II

В последние дни их пребывании в Швейцарии у Северины поднялась температура, она чувствовала себя больной и подавленной. И, едва добравшись до Парижа, она слегла с воспалением легких.

Болезнь протекала исключительно тяжело. На протяжении всей недели, когда ее испещренную скарификатором кожу терзали банками, а ее кровью кормились пиявки, Северина задыхалась и находилась буквально в преддверии смерти. Иногда приходя в себя, молодая женщина различала рядом с кроватью сухой силуэт матери и слышала со смутным удовлетворением звук чьих-то шагов в комнате, но не узнавала их. Потом снова погружалась в горячечное, глухое существование окруженного опасностями растения.
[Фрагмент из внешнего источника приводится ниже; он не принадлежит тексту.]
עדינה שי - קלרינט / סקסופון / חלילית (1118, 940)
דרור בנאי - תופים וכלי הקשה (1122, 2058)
Однажды утром, когда слабый свет подкрался, словно какое-то странное, не внушающее доверия животное, к ее постели, она вышла из этого растительного состояния. У нее страшно болела спина, но дышалось ей уже гораздо легче. Рядом, на стуле, кто-то сидел. Наверное, это Пьер, подумала Северина. Имя мужа, как-то автоматически вернувшееся в ее сознание, вызвало у нее лишь смутное ощущение безопасности. Рука Пьера коснулась ее лба, погладила его. Северина отвернулась. Пьер решил, что это было бессознательное движение, но Северине и в самом деле не хотелось, чтобы он дотрагивался до нее. Она чувствовала себя так хорошо, ей настолько никто не был нужен сейчас, что она испытывала потребность забыть все, что было не ею.

Эта тяга к одиночеству, этот ее эгоизм обособления от всего вокруг проходили у нее очень медленно. Она часами могла созерцать свои похудевшие, синие от проступивших нежных вен запястья или еще сохранившие болезненно-сиреневый оттенок ногти. Когда Пьер что-то говорил ей, она не отвечала. Любовь мужа была ничем по сравнению с той любовью, которую она испытывала к своему собственному телу. Оно было таким драгоценным, таким огромным и обильным! Северине казалось, что она явственно различает нежный ропот питающей его крови. И она сладострастно прислушивалась к тому, как с каждым днем прибывают ее силы.

Иногда по выражению ее замкнутого, словно хранящего тайну лица можно было догадаться о каких-то странных видениях, теснящихся у нее в сознании. Если в такие минуты Пьер заговаривал с ней, Северина отвечала ему взглядом, наполненным одновременно и нетерпением, и негой, и смятением.

Когда ей казалось, что она уловила в том или ином жесте мужа что-то похожее на желание, ею тут же овладевало чувство протеста и отвращения.

А Пьер в такие мгновения любовался лицом Северины. От перенесенной болезни она так похудела, что стала походить на хрупкого подростка. И из-за этого казалась воплощением юности и целомудрия.

Силы быстро вернулись к Северине, но это не доставило ей радости. По мере того как горячка оставляла ее тело, улетучивалась и появившаяся вместе с болезнью какая-то неопределенная, неведомая ей ранее чувственность. На ноги Северина встала с ощущением неуверенности в себе. Она бродила из комнаты в комнату, как бы пытаясь вновь научиться жизни.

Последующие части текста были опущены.